▶ [RECORDED DATA]:
········

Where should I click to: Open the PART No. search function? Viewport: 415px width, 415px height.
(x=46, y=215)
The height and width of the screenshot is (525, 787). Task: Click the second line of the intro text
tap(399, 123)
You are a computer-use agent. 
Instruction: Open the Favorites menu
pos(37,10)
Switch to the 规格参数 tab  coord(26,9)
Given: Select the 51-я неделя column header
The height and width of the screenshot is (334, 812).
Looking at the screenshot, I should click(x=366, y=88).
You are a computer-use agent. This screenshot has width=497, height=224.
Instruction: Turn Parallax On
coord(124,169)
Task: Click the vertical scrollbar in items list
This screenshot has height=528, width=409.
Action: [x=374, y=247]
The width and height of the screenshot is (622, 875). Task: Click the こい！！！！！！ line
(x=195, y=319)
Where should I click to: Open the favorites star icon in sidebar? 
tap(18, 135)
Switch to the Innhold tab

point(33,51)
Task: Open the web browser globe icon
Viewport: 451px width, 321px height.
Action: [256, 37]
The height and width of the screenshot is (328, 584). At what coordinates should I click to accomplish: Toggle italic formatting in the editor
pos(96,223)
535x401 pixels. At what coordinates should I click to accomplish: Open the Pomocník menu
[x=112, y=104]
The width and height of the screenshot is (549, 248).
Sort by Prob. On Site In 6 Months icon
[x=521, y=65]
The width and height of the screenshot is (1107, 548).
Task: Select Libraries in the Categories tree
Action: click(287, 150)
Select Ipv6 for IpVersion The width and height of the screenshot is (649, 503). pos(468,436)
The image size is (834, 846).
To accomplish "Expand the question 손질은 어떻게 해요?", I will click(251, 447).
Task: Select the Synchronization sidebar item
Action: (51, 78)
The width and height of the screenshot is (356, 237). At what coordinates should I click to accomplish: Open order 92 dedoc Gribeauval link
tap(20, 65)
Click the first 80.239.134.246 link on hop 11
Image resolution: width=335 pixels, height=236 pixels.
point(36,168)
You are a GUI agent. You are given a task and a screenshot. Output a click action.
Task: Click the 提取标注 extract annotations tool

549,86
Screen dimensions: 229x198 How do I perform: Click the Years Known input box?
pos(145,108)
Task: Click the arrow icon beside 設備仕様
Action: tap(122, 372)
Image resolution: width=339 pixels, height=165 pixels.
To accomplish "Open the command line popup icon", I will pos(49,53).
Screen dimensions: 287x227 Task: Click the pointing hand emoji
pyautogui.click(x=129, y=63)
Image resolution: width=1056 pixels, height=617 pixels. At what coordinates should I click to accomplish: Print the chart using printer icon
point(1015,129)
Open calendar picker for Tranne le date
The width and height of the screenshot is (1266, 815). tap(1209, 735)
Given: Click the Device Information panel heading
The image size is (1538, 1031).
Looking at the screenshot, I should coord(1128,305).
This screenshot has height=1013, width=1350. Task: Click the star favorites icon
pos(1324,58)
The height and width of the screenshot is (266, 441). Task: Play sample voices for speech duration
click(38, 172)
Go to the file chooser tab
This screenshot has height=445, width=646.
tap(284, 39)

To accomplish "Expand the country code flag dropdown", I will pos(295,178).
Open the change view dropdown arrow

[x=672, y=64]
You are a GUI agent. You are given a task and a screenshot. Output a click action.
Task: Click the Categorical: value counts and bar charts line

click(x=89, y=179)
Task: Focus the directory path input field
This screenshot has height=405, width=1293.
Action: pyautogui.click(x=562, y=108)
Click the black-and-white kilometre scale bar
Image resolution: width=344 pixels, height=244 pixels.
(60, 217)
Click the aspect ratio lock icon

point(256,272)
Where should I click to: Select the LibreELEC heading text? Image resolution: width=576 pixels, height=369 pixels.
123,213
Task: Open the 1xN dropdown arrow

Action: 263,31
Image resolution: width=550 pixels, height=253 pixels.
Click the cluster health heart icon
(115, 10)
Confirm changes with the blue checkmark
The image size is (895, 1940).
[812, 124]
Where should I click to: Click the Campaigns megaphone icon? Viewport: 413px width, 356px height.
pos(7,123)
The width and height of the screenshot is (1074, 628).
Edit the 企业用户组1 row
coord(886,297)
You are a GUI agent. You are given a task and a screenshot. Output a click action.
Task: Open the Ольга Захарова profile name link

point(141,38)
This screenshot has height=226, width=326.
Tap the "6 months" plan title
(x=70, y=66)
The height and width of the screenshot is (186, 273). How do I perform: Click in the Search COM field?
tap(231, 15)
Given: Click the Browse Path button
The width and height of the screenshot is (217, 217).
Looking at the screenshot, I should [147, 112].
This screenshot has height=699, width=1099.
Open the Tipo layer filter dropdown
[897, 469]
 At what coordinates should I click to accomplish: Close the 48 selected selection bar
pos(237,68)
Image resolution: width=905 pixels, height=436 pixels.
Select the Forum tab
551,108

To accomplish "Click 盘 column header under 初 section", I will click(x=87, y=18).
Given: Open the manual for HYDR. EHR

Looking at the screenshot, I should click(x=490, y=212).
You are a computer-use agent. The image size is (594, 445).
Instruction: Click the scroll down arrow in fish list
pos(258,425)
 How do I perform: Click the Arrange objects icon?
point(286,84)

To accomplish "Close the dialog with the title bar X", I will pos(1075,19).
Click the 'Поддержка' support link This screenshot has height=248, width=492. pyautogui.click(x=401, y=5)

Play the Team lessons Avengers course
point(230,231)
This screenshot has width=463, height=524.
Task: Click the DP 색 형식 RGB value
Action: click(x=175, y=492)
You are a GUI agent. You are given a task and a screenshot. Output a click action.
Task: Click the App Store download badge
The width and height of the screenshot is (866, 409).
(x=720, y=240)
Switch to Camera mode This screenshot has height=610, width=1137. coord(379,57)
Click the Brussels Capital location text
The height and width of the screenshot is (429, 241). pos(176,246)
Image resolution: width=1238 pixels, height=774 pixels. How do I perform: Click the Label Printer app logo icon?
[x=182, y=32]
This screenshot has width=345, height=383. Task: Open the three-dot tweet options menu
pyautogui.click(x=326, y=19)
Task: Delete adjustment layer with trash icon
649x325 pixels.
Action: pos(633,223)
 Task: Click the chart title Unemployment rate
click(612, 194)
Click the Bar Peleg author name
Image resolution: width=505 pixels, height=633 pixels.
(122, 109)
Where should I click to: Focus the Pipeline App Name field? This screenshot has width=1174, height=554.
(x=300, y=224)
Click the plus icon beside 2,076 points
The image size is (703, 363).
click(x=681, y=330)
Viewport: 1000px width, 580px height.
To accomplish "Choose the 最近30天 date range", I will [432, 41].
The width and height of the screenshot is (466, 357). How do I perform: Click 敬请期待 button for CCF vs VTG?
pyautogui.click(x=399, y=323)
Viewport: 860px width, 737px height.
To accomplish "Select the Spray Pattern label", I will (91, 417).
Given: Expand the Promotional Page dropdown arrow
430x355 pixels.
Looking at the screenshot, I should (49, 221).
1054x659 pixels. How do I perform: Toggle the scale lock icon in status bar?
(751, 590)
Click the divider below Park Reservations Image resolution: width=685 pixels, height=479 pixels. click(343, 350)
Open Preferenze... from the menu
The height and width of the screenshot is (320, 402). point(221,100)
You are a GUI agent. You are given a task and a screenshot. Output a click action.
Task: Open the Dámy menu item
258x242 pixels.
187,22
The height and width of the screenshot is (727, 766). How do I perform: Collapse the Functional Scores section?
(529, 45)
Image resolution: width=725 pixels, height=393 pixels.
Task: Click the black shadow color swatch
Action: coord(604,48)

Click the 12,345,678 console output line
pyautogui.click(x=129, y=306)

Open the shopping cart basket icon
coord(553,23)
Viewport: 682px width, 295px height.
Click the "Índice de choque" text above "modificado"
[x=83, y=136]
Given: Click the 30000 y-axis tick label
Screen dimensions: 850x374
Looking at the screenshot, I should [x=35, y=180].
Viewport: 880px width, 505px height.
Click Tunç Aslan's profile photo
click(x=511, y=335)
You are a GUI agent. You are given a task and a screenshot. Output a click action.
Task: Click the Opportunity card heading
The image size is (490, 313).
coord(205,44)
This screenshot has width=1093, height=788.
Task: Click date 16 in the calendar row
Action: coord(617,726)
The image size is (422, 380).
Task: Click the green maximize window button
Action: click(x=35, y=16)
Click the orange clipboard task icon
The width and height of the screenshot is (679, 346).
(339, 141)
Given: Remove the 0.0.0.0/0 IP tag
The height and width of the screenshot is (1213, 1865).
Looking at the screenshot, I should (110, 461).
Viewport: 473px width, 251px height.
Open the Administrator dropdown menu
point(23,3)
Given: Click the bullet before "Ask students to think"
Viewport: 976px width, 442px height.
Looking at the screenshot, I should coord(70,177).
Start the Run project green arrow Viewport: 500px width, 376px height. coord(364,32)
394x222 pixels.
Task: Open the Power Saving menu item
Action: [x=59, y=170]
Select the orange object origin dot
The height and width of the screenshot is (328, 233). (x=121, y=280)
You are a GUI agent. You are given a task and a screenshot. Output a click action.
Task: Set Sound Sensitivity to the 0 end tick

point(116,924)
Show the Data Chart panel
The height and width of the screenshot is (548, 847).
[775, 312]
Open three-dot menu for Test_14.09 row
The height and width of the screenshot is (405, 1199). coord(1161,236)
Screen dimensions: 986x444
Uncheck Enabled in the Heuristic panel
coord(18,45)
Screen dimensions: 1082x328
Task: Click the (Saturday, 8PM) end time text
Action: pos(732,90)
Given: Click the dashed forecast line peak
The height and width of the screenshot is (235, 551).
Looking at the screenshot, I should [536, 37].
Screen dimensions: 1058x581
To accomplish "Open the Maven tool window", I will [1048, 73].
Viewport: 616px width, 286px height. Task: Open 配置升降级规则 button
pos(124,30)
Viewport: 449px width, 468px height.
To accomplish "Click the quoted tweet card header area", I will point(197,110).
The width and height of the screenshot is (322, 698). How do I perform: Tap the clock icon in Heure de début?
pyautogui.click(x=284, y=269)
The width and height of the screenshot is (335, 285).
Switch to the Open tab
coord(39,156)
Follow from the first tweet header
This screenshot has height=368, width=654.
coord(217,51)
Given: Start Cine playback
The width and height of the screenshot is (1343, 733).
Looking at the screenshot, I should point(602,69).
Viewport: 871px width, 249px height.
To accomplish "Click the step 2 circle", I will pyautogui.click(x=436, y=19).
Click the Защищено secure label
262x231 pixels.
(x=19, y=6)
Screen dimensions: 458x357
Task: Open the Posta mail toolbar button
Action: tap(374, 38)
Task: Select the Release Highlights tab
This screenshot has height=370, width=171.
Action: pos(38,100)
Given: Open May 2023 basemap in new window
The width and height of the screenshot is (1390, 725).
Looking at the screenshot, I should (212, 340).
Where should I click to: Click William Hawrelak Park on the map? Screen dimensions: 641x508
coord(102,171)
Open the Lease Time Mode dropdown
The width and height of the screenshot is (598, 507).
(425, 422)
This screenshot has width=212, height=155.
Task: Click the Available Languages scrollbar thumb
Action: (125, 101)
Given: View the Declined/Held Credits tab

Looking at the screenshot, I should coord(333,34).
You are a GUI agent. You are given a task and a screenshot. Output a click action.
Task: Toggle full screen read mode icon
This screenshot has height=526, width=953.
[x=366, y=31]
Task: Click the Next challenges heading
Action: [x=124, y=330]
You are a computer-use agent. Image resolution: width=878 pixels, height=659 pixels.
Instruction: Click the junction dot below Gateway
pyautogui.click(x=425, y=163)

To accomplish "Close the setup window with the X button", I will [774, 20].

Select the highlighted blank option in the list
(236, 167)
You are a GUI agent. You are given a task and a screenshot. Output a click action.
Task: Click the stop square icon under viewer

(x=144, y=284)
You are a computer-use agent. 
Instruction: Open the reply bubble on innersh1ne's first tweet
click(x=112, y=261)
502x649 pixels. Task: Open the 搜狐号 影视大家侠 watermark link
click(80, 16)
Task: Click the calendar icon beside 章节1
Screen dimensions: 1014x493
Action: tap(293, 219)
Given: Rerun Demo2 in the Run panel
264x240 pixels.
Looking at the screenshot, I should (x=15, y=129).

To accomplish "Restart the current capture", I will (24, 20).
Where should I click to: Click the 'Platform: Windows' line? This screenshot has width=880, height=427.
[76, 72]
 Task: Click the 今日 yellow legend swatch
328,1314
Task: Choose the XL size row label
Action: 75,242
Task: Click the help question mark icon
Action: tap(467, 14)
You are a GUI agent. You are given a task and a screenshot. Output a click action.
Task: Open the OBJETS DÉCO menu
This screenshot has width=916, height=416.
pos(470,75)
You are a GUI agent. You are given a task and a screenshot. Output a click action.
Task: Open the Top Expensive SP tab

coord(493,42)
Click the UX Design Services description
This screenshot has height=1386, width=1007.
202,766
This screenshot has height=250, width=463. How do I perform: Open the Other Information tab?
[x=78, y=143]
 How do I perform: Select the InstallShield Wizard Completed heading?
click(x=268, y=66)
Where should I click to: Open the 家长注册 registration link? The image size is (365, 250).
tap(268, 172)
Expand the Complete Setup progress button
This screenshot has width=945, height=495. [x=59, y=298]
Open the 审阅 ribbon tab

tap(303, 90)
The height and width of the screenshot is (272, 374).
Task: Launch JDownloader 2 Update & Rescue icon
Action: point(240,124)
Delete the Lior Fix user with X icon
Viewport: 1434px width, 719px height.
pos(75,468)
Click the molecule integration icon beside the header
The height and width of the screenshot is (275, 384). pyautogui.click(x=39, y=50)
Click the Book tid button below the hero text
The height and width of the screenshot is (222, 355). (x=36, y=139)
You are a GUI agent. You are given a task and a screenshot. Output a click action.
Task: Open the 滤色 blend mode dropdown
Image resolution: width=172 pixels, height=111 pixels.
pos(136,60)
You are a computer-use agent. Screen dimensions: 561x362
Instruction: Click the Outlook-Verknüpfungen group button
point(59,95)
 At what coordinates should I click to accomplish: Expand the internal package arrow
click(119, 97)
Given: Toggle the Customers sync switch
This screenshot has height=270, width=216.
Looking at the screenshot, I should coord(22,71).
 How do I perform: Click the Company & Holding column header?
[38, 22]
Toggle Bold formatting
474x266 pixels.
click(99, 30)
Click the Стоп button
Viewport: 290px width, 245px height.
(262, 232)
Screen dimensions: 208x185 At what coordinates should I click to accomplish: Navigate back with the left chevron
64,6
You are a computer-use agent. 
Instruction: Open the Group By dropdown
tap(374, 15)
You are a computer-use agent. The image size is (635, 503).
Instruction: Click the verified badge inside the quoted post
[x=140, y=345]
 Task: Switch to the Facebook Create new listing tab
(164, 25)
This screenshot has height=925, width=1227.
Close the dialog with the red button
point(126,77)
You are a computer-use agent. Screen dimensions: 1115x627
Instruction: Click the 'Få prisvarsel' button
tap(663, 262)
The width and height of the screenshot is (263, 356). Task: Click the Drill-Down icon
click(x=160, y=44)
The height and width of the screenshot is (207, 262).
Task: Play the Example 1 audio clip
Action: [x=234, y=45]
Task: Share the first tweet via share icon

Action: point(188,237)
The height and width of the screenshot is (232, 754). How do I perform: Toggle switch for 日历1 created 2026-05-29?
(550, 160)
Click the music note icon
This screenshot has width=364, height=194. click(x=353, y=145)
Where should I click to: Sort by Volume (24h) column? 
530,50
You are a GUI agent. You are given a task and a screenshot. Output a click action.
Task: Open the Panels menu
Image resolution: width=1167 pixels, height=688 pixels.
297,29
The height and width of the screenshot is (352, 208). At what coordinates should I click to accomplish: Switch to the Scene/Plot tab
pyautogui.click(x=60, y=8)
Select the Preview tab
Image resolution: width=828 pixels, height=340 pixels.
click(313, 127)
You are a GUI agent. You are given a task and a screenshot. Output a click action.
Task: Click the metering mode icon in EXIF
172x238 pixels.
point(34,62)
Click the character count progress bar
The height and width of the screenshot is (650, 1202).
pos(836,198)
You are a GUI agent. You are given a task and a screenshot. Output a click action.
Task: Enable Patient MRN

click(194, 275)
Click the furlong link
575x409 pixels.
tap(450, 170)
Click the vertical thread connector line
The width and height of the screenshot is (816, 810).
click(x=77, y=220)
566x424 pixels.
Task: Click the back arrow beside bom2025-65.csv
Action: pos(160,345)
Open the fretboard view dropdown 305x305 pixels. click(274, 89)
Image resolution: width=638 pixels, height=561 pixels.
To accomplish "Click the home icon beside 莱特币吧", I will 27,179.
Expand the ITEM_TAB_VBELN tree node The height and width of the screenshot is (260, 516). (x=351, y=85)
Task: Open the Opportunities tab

········

Which lines run from the one holding "430x355 pixels." through the one holding "Given: Click the 30000 y-axis tick label" in the records above? Repeat them exactly, both included, and nothing more.

430x355 pixels.
Looking at the screenshot, I should (49, 221).
1054x659 pixels. How do I perform: Toggle the scale lock icon in status bar?
(751, 590)
Click the divider below Park Reservations Image resolution: width=685 pixels, height=479 pixels. click(343, 350)
Open Preferenze... from the menu
The height and width of the screenshot is (320, 402). point(221,100)
You are a GUI agent. You are given a task and a screenshot. Output a click action.
Task: Open the Dámy menu item
258x242 pixels.
187,22
The height and width of the screenshot is (727, 766). How do I perform: Collapse the Functional Scores section?
(529, 45)
Image resolution: width=725 pixels, height=393 pixels.
Task: Click the black shadow color swatch
Action: coord(604,48)

Click the 12,345,678 console output line
pyautogui.click(x=129, y=306)

Open the shopping cart basket icon
coord(553,23)
Viewport: 682px width, 295px height.
Click the "Índice de choque" text above "modificado"
[x=83, y=136]
Given: Click the 30000 y-axis tick label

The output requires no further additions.